Au rez-de-chaussée, on retrouve deux cellules réservées à une kiné et une firme spécialisée dans l’IT, et deux salles de réunions, ainsi qu’un coin cafétéria chaleureux avec ses miroirs, ses plantes vertes et ses vitraux.
A l’étage, l’espace détente, avec des canapés et des tables, offre une vue plongeante sur le rez. Et au dernier étage, les combles ont été aménagés en trois cellules de bureaux (occupées par une agence d’intérim, un assureur et un institut de beauté) plus une petite pièce réservée aux consultations ainsi qu’une grande pièce polyvalente et une cuisine équipée, avec vue sur les écuries voisines.
Un bâtiment classé
En achetant un ancien lieu de culte, on pourrait penser que Justine Fernandez a été confrontée à de nombreuses contraintes. Mais cela n’a pas été le cas: « Dans le contrat d’achat, seule une clause obligeait de conserver l’aspect extérieur de l’église, car elle est classée comme ‘beau bâtiment’. Mais je ne comptais pas le modifier, hormis un petit rafraîchissement peut-être. »
Le projet de Justine de transformer l’ancienne église du Sacré-Cœur de Frameries en espace de coworking a reçu un accueil mitigé de la part des habitants: « C’est une question de génération. Je comprends que les plus anciens, concernant la réhabilitation d’un lieu sacré où ils ont baptisé et enterré leurs proches, se sont mariés… soient plus réticents à l’idée qu’un tel lieu soit réhabilité à un projet autre que religieux. Mais sinon, le projet a bien été accueilli par la population. »

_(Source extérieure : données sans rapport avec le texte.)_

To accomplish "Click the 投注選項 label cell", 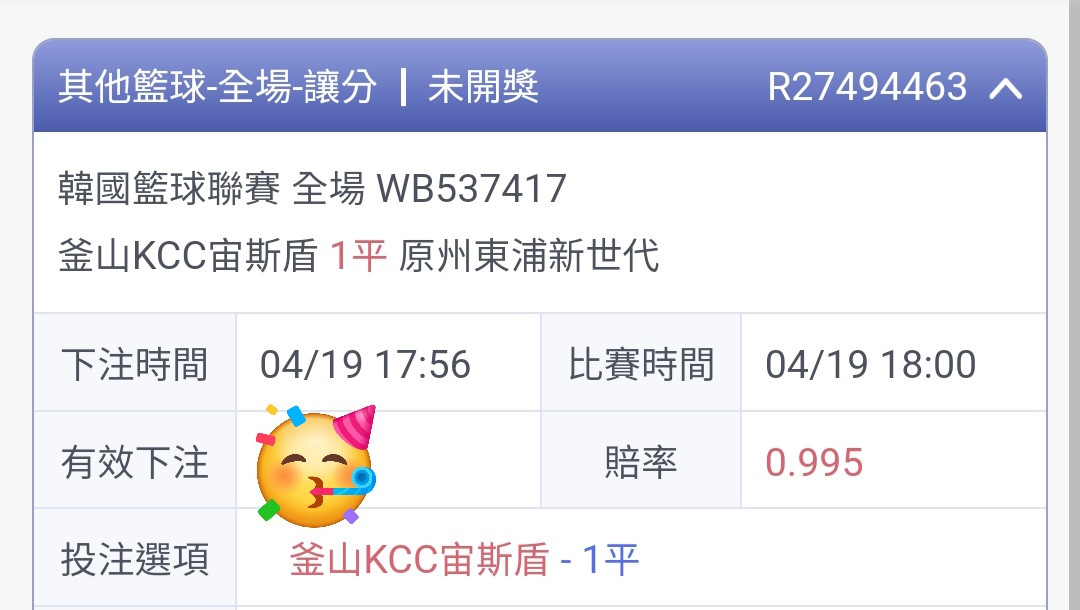I will click(x=135, y=558).
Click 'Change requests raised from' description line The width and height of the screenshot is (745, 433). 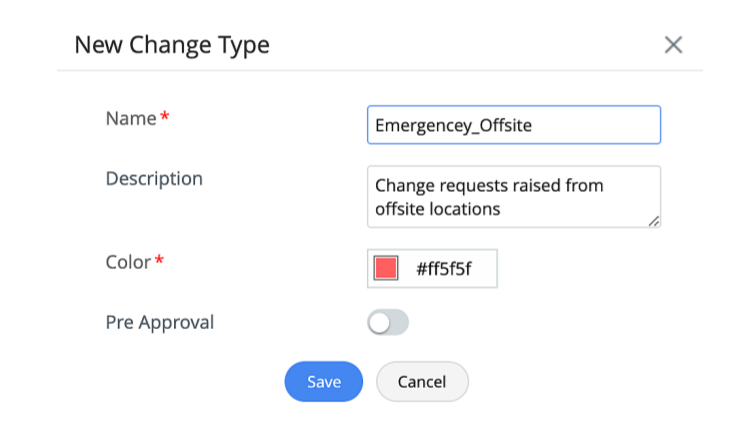coord(489,186)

Aussi, les personnes qui critiquaient le projet ont été invitées à voir de leurs propres yeux « que je ne faisais pas un lieu de dépravation. Ça reste un espace de partage, d’échange, comme une église », dit-elle en souriant. Pour elle, Cowor-Cœur, c’est son projet de vie. En plus des espaces de travail, elle propose un espace de fête, des salons, des ateliers cuisine, etc. « Il s’agit avant tout d’un lieu de partage », insiste-t-elle.
Pour créer son projet d’espace de coworking au sein de l’ancienne église du Sacré-Coeur, Justine a donc dû conserver l’aspect extérieur de l’édifice, celui-ci étant classé. Mais en ce qui concerne l’intérieur du bâtiment, la conservation d’éléments rappelant le passé religieux de l’édifice ne repose que sur la volonté de la directrice des lieux à les garder. Ainsi, dès l’entrée dans l’église, le meuble coloré utilisé pour l’accueil attire le regard: « Il s’agit du premier autel de l’église. Nous l’avons retrouvé cloisonné d’un lattage en bois, comme l’était l’intérieur de l’édifice. Nous l’avons restauré, sablé et les couleurs sont réapparues. Il est magnifique maintenant ».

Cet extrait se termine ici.